▶ _Action item_
Reproduce a portion of the passage below on Donald Trump's image as a matter of national security, starting with "Trump’s bigger-than-life persona" and going on through "head of state?", without altering any word or punctuation mark.

▶ _Passage provided_
········
Others have written at length about the problems Donald Trump’s candidacy presents for the party of Lincoln and Reagan—the philosophical disconnects, the pettiness, the out-of-bounds comments about religious minorities and women and immigrants and war heroes. Those are issues Republican voters and party officials will have to deal with. But precious little is being said about the problems a Trump election would present for national security and foreign policy. These are issues the nation and the entire world may have to deal with.

Image

Let’s start with the image Trump projects.

As head of state, the president represents America to the world. For a moment in time, he (or she) reflects the character and image of America: Truman the no-nonsense Midwesterner; Ike the steely and sure warrior; JFK the energetic vanguard of a new generation; Carter the down-to-earth Southerner eager to promote human rights; Reagan the sunny optimist at the gateway to the city on a hill; the elder Bush the patrician with a steady hand on the ship of state; Clinton the lovable rogue eager for approval; the younger Bush a go-with-the-gut doer happy to be known as a cowboy; Obama the nuanced thinker happy to be known as cool and detached.

Trump’s bigger-than-life persona reflects another image of America: boastful and brash, angry and loud, ostentatious and showy, vain and vulgar, hard and intolerant. He wields it to make deals, produce reality-TV shows, and peddle merchandise. This image serves him well as a celebrity pitchman and ringmaster, but is it the right image for America’s head of state?

Another element of Trump’s image is his moth-to-the-light need for applause and affirmation.

Consider his enthusiastic acceptance of the flattering words of Vladimir Putin, who called Trump “a brilliant and talented person.” Rather than deflect or disavow the praises of a thuggish autocrat, Trump said of Putin, “It is always a great honor to be so nicely complimented by a man so highly respected within his own country and beyond…I’ve always felt fine about Putin…I think that he’s a strong leader.”

Strength is a big deal for Trump, who has spoken approvingly of how China crushed the pro-democracy movement in 1989—“They were vicious, they were horrible, but they put it down with strength. That shows you the power of strength”—and how Saddam Hussein was “good at killing terrorists.” In fact, Saddam Hussein was a terrorist who was good at killing anybody. One estimate puts Saddam’s toll at 125 civilian deaths for each and every day he ruled.
········
▶ _Dataset content_
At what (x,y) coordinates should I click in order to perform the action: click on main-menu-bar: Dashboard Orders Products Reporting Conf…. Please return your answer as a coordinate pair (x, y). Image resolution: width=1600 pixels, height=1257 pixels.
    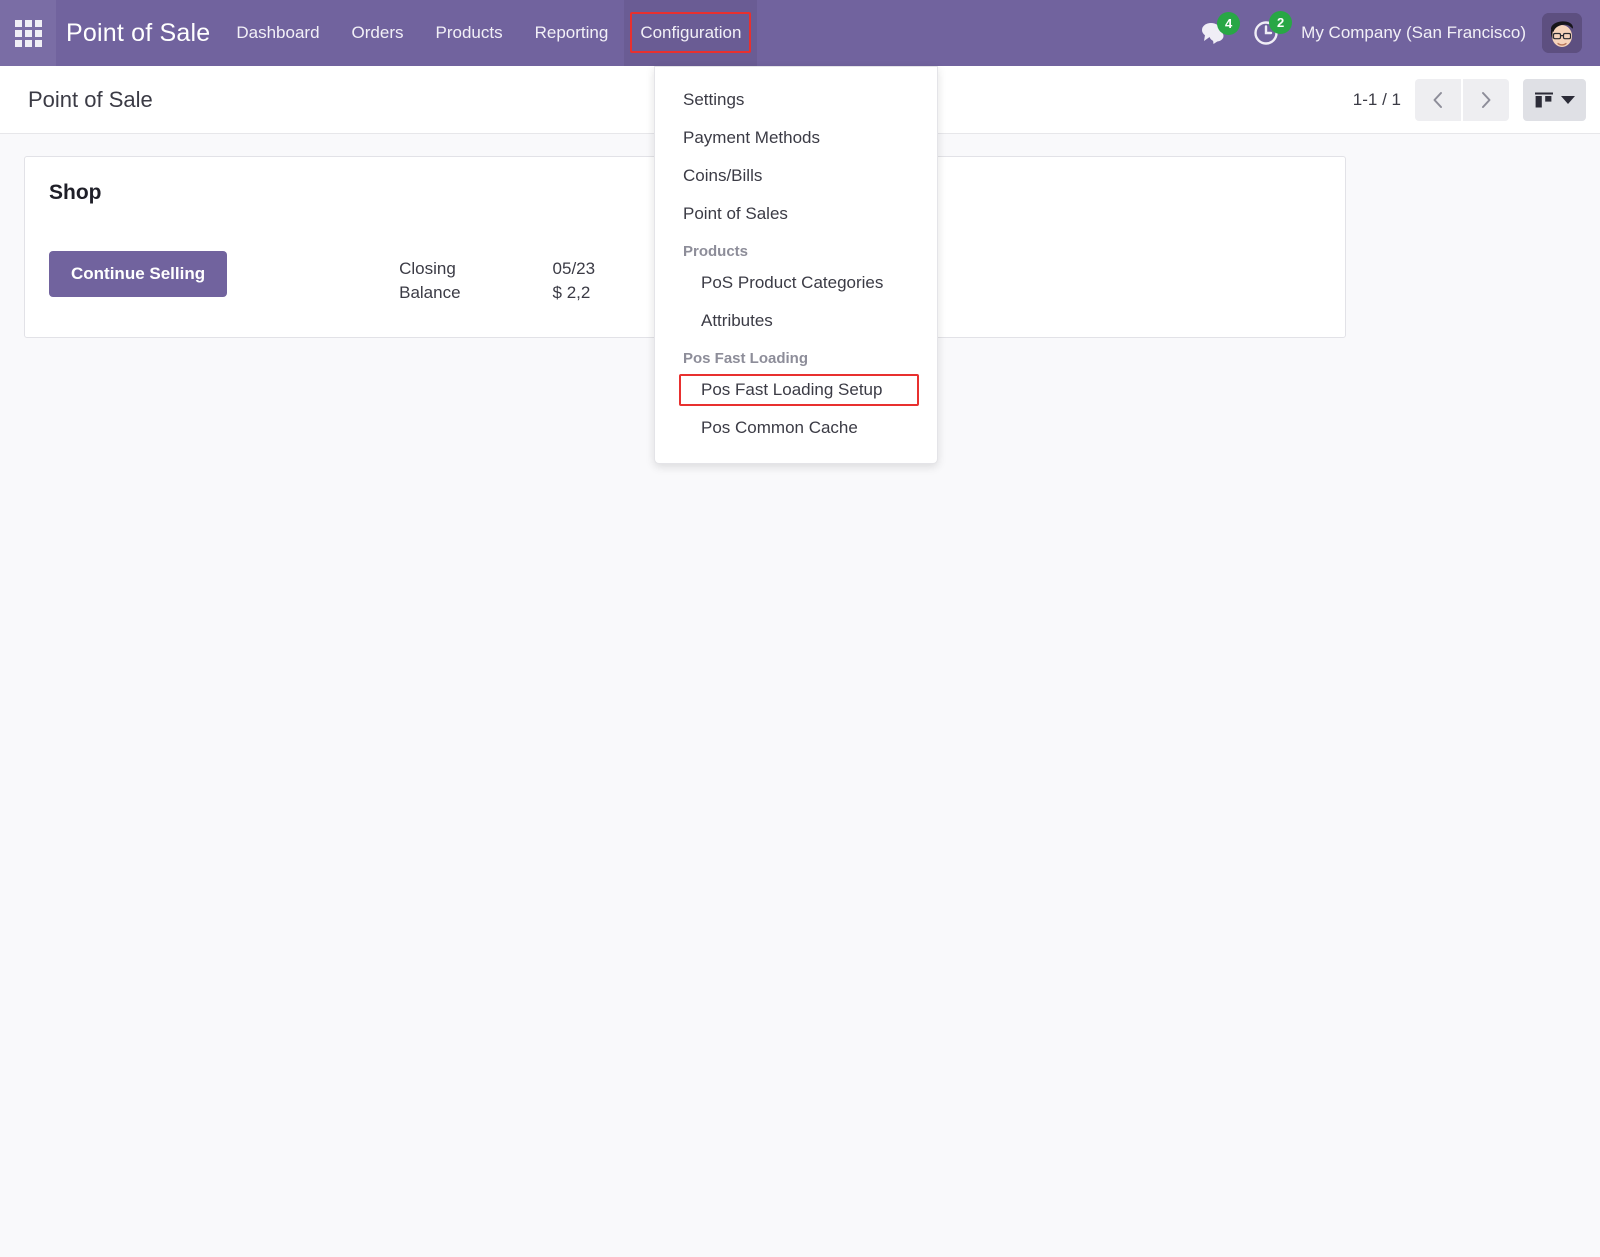
    Looking at the image, I should click on (489, 33).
········
▶ _Reply_
Trump’s bigger-than-life persona reflects another image of America: boastful and brash, angry and loud, ostentatious and showy, vain and vulgar, hard and intolerant. He wields it to make deals, produce reality-TV shows, and peddle merchandise. This image serves him well as a celebrity pitchman and ringmaster, but is it the right image for America’s head of state?